• What you need to do
For this exercise, return exactly the lines of the material below that begin at the one with "1920x1080 pixels." and stop after the one with "Task: Open the notifications bell".
(Beginning of Excerpted data)
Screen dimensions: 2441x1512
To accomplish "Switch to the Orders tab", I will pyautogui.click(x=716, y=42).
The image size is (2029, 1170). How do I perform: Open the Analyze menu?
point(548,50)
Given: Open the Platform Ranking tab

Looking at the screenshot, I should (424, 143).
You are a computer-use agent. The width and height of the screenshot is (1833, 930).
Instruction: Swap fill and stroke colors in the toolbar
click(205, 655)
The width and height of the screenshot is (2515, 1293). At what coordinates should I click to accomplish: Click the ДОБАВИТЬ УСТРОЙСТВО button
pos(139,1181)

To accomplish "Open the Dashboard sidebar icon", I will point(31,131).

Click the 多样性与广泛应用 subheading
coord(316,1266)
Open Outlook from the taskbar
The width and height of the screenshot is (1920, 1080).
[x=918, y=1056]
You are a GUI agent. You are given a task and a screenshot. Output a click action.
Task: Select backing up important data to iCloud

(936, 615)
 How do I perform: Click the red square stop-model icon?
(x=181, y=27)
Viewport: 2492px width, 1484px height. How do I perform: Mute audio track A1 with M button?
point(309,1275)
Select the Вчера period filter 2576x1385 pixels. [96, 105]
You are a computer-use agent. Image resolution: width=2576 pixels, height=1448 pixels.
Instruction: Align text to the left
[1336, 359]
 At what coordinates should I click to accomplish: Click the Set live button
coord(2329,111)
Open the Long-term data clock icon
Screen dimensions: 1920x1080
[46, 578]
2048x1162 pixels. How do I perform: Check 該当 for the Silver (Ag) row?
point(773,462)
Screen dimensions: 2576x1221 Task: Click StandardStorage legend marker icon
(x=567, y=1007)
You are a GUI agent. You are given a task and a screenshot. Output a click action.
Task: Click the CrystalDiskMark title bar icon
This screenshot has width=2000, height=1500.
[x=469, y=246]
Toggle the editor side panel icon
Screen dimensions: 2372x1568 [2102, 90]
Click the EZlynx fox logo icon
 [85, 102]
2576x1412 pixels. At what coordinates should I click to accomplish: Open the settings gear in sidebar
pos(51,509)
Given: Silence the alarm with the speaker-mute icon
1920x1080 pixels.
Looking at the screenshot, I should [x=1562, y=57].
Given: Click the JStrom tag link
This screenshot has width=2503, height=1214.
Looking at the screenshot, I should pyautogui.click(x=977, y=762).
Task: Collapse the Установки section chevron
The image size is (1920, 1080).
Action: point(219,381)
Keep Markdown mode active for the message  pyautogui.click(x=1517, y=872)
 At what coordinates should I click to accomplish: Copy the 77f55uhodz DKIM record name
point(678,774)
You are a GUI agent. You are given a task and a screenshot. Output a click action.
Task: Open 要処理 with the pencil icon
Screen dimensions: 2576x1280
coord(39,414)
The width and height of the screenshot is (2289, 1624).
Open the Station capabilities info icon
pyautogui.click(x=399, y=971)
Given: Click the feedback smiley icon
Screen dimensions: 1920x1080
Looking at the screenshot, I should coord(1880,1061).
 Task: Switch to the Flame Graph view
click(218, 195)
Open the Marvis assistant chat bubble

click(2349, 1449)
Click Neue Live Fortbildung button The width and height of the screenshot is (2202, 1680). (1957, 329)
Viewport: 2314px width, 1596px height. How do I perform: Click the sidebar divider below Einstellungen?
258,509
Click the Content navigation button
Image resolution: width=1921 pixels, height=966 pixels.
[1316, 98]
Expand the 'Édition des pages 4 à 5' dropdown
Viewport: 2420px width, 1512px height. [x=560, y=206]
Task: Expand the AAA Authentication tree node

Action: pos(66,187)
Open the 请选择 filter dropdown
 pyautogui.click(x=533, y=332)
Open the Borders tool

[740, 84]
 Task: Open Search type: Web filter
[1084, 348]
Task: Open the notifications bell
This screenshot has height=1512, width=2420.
(End of Excerpted data)
• Task solution
1920x1080 pixels.
Looking at the screenshot, I should [x=1562, y=57].
Given: Click the JStrom tag link
This screenshot has width=2503, height=1214.
Looking at the screenshot, I should pyautogui.click(x=977, y=762).
Task: Collapse the Установки section chevron
The image size is (1920, 1080).
Action: point(219,381)
Keep Markdown mode active for the message  pyautogui.click(x=1517, y=872)
 At what coordinates should I click to accomplish: Copy the 77f55uhodz DKIM record name
point(678,774)
You are a GUI agent. You are given a task and a screenshot. Output a click action.
Task: Open 要処理 with the pencil icon
Screen dimensions: 2576x1280
coord(39,414)
The width and height of the screenshot is (2289, 1624).
Open the Station capabilities info icon
pyautogui.click(x=399, y=971)
Given: Click the feedback smiley icon
Screen dimensions: 1920x1080
Looking at the screenshot, I should coord(1880,1061).
 Task: Switch to the Flame Graph view
click(218, 195)
Open the Marvis assistant chat bubble

click(2349, 1449)
Click Neue Live Fortbildung button The width and height of the screenshot is (2202, 1680). (1957, 329)
Viewport: 2314px width, 1596px height. How do I perform: Click the sidebar divider below Einstellungen?
258,509
Click the Content navigation button
Image resolution: width=1921 pixels, height=966 pixels.
[1316, 98]
Expand the 'Édition des pages 4 à 5' dropdown
Viewport: 2420px width, 1512px height. [x=560, y=206]
Task: Expand the AAA Authentication tree node

Action: pos(66,187)
Open the 请选择 filter dropdown
 pyautogui.click(x=533, y=332)
Open the Borders tool

[740, 84]
 Task: Open Search type: Web filter
[1084, 348]
Task: Open the notifications bell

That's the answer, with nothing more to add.